U.S. tightens reins on Fannie Mae, Freddie Mac
By Rachelle Younglai
WASHINGTON (Reuters) - The Treasury on Friday revamped the bailout of Fannie Mae and Freddie Mac to curb chances the giant mortgage finance firms could emerge from government control as the powerful, profit-driven corporations they once were.
The Treasury said it would require the companies, whose massive losses threatened the financial system after the housing bubble burst, to shrink their investment portfolios more quickly and turn over any profits to taxpayers.
Under the previous bailout terms, the companies, which buy mortgages from lenders and repackage them as securities for investors, were required to make a 10 percent dividend payment to the Treasury. At times, they have had to borrow from Treasury just to return the dividends. Now, they simply won't be able to retain any profits.
Fannie Mae and Freddie Mac were seized by the government at their height of the financial crisis in 2008 as mortgage losses threatened their solvency. Since then, they have drawn a total of $188 billion in taxpayer funds to stay afloat, while paying more than $45 billion in dividends.
At the start of next year, the Treasury's unlimited support for the companies gets will expire. After December 31, Fannie Mae's bailout funds will be capped at $125 billion and Freddie Mac will have a limit of $149 billion.
This has raised concerns among investors who buy their debt, a worry eased by the new terms.
"The market's worry is that Fannie and Freddie will exhaust this Treasury capital and default on bond payments," the Washington Research Group said in a note to clients. "Just the fear of this could drive up their borrowing costs, which would require them to seek government capital more quickly."
The announcement hit preferred shares of the two firms, driving them down by more than 70 percent in heavy trading, as investors saw the plan as undercutting their ability to ever emerge from government conservatorship as profitable companies. Their common shares also fell.
Their corporate debt, however, rallied as the new policy alleviated the need for Fannie Mae and Freddie Mac to borrow from the government just to make dividend payments, putting them in better position to service their debt.
"You fixed the major flaw in the initial agreement," said Jim Vogel, interest rate strategist at FTN Financial in Memphis, Tennessee.

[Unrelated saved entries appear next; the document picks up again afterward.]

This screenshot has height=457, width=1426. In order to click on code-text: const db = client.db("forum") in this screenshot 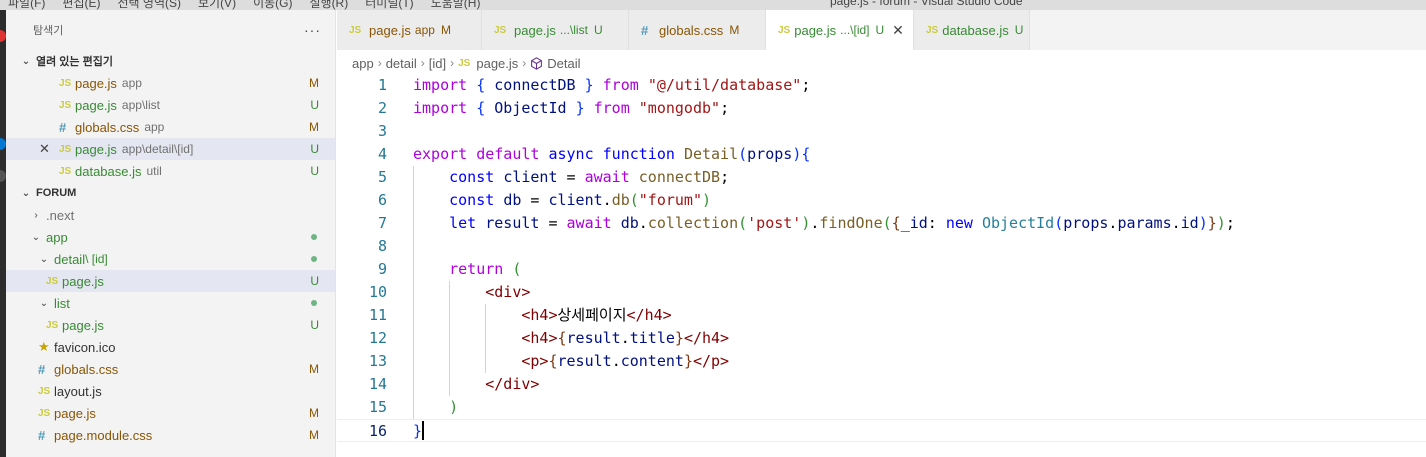, I will do `click(580, 200)`.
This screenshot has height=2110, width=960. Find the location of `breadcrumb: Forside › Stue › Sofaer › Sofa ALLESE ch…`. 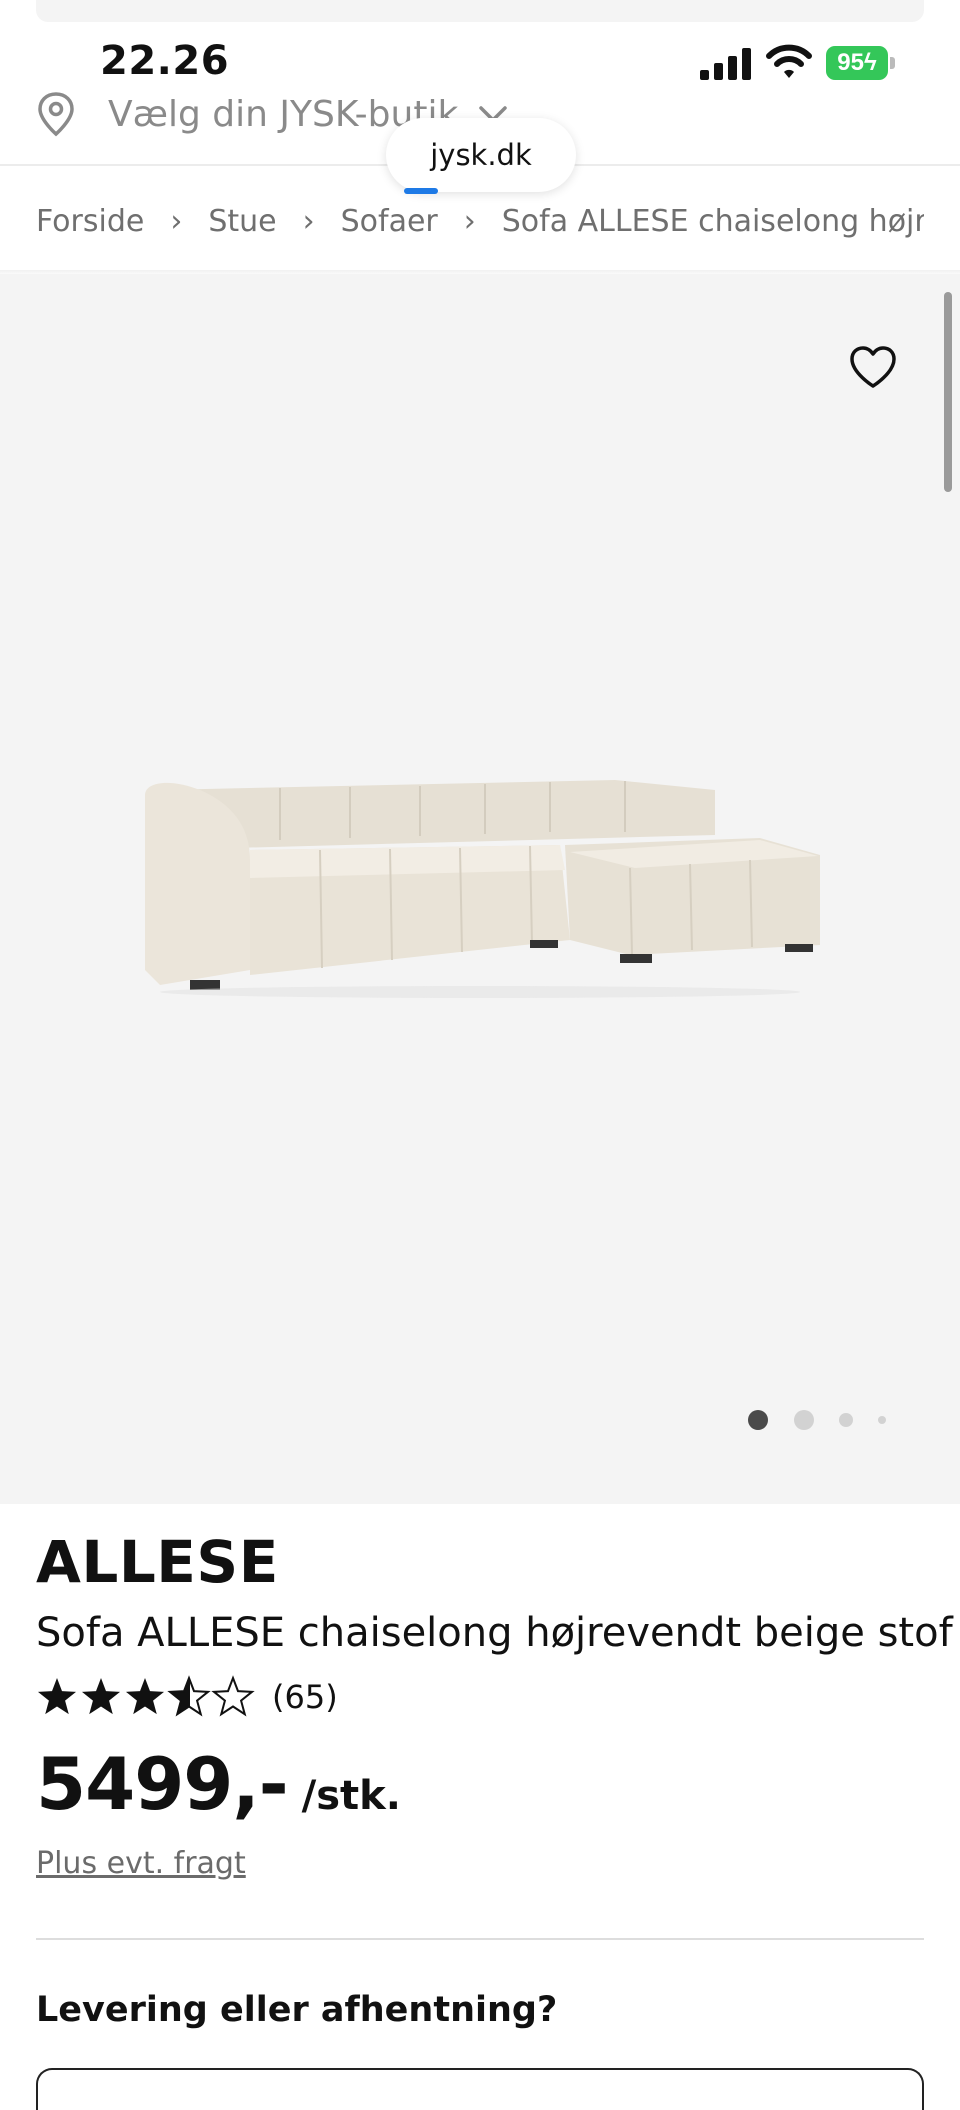

breadcrumb: Forside › Stue › Sofaer › Sofa ALLESE ch… is located at coordinates (480, 221).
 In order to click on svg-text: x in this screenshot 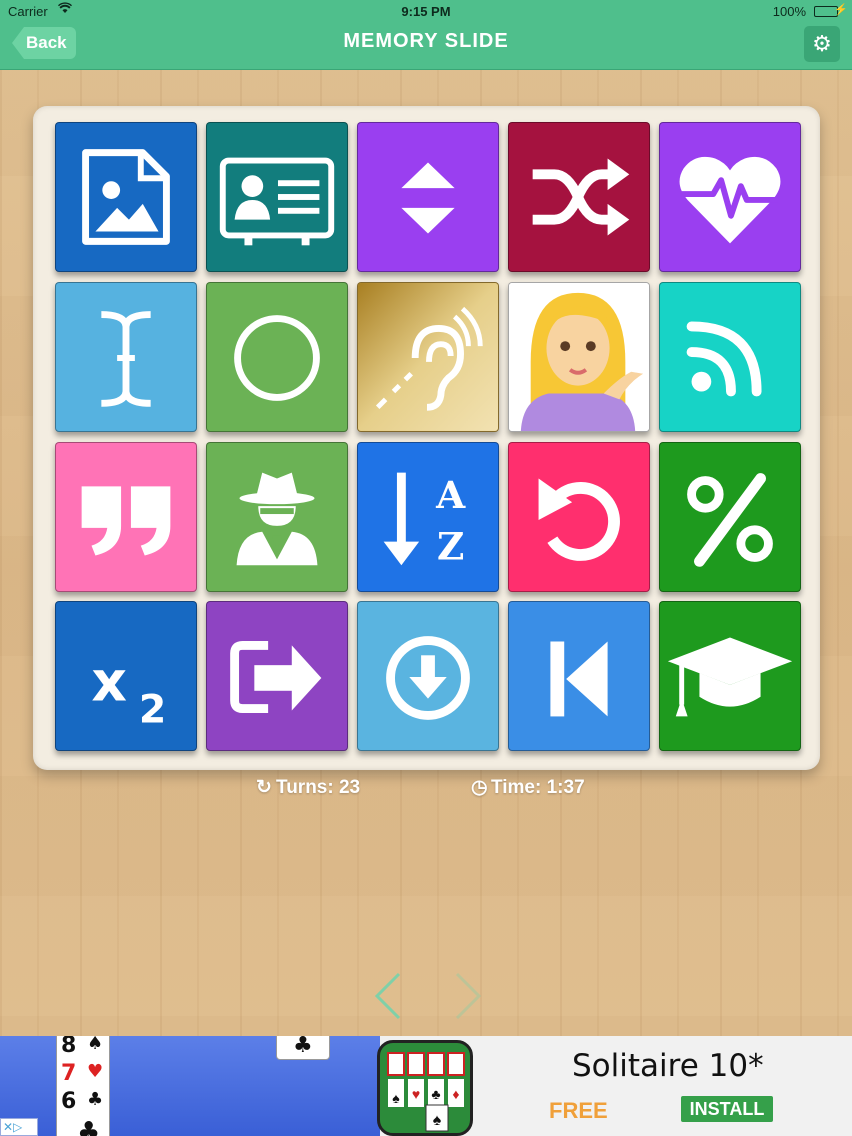, I will do `click(109, 683)`.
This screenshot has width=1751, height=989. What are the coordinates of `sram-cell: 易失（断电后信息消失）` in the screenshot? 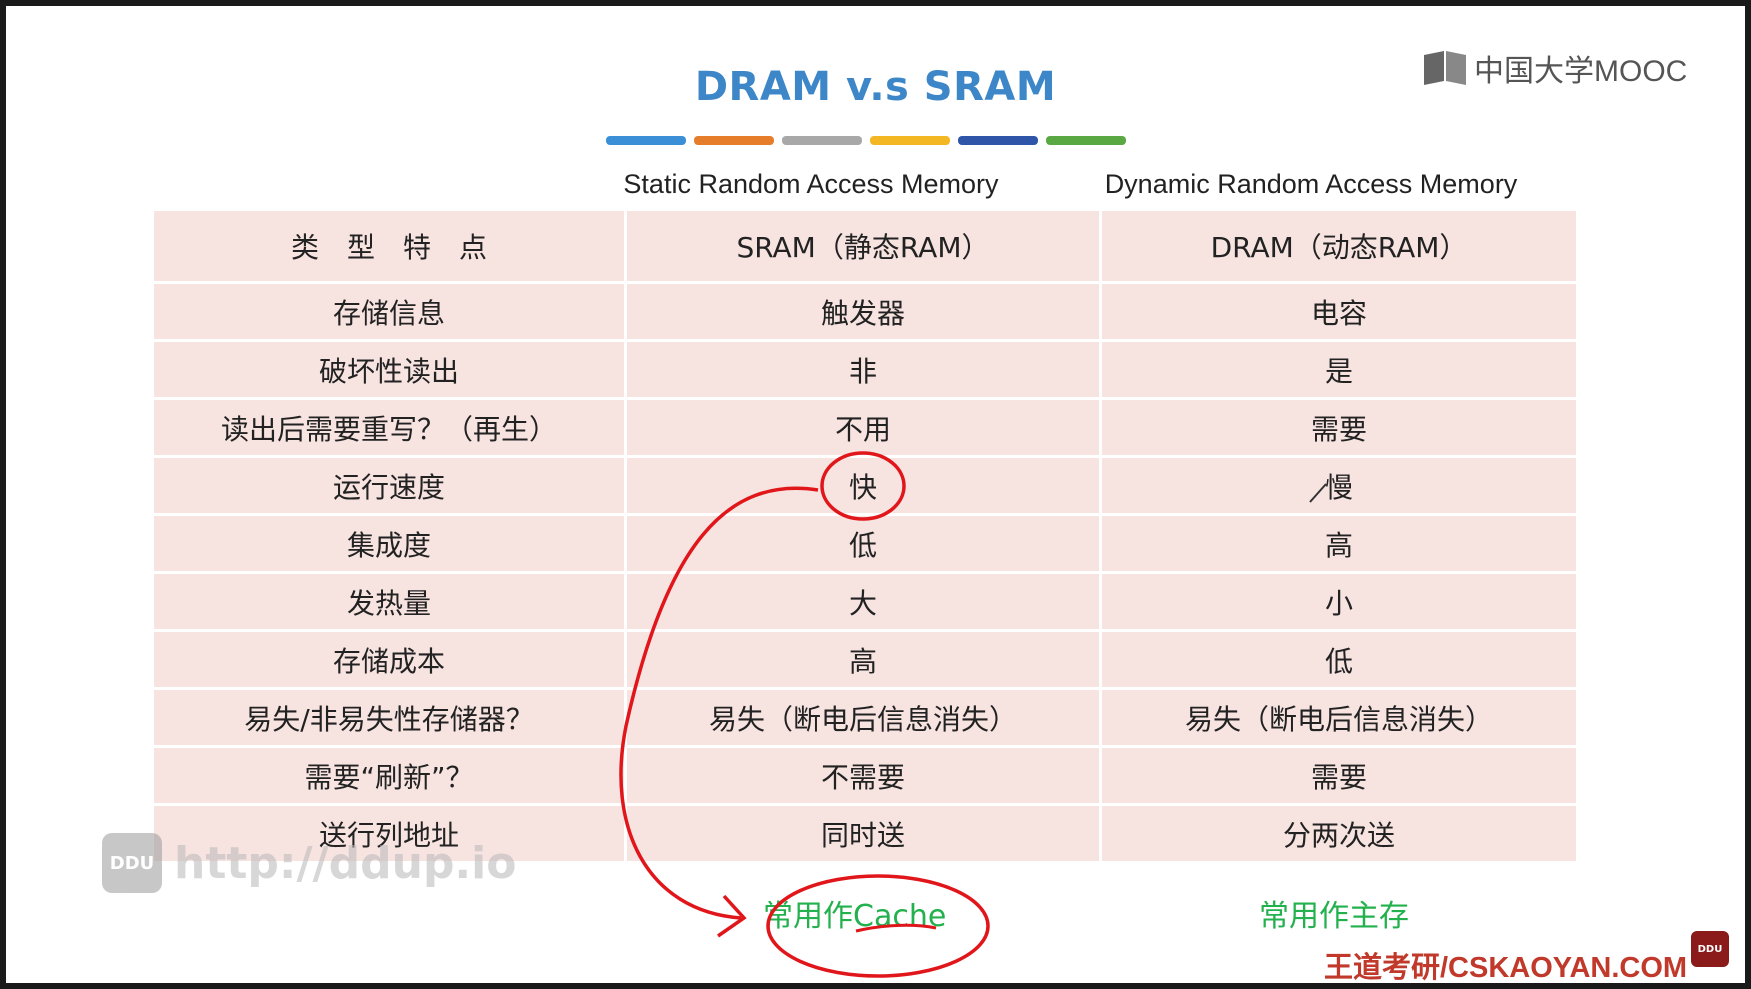 It's located at (862, 718).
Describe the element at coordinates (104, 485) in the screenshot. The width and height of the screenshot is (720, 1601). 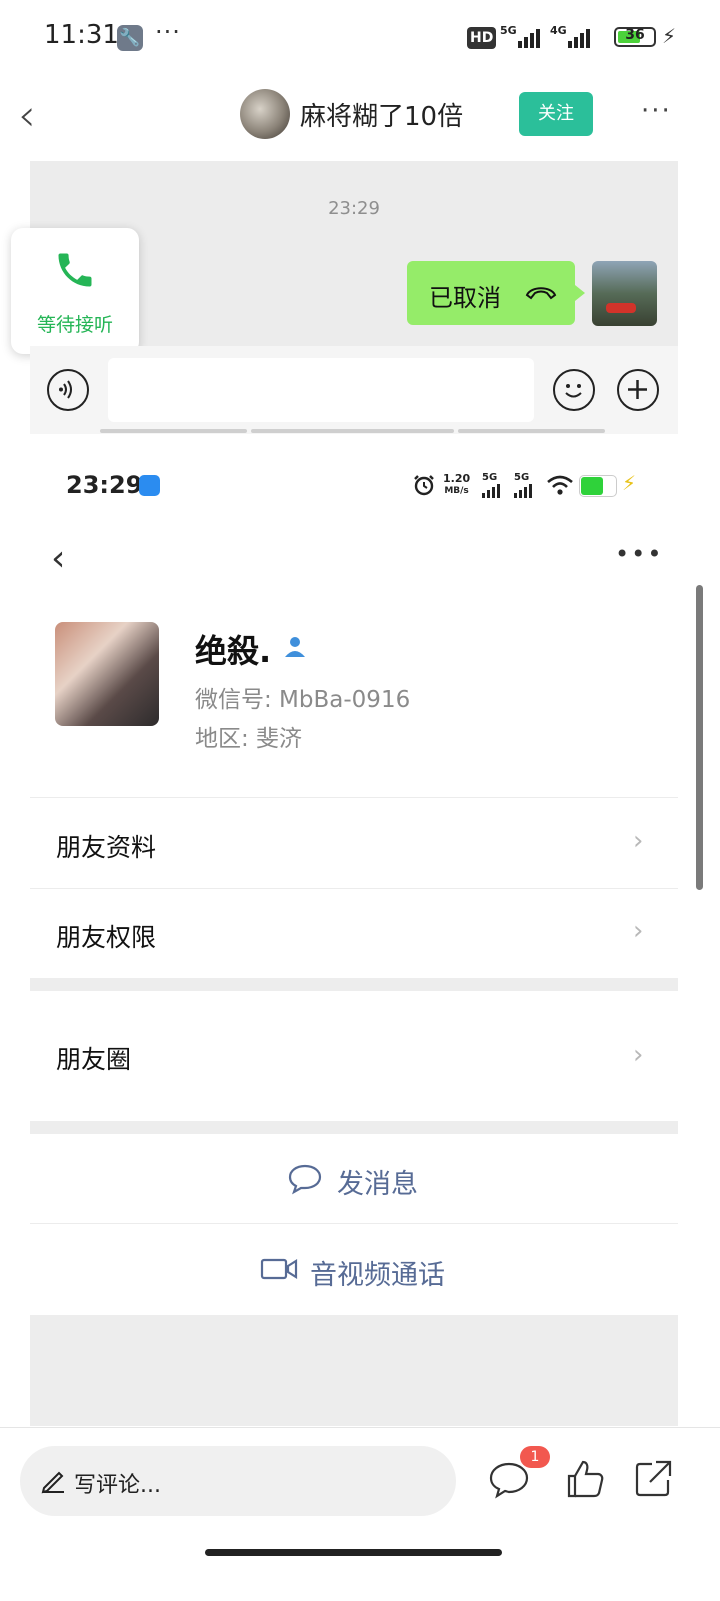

With the housing market showing signs of improvement and Fannie Mae and Freddie Mac reducing their portfolios of loans with poor credit quality, the government-owned companies posted strong profits in the second quarter of this year.
The Treasury said the altered bailout terms would ensure that "every dollar of earnings that Fannie Mae and Freddie Mac generate will be used to benefit taxpayers for their investment in those firms."
Although the Treasury said the changes would accelerate plans to eventually shut the companies down, the announcement did little to address how that might be achieved or how the government's footprint in the mortgage finance market might shrink. Along with the Federal Housing Administration, Fannie Mae and Freddie Mac finance nine out of every 10 new home loans.
Early last year, the administration unveiled a policy paper that outlined three options to reshape the U.S. housing finance system, but it has yet to provide further details.
While Republicans and Democrats agree on the need to reduce the government's role in housing finance, they disagree on how drastically and Congress has yet to take action.
As part of the new bailout terms, Fannie Mae and Freddie Mac will be required to reduce their investment portfolios at an annual rate of 15 percent instead of the previous 10 percent. That will put them on track to each cut their portfolios to a targeted $250 billion in 2018, four years earlier than previously scheduled, the Treasury said.
Fannie Mae's investment portfolio, valued at $673 billion as of the second quarter, holds distressed loans and mostly mortgages that were originated before 2008. Freddie Mac's investment portfolio was valued at $581 billion as of June.
During the years of the housing boom, their portfolios generated enormous profits.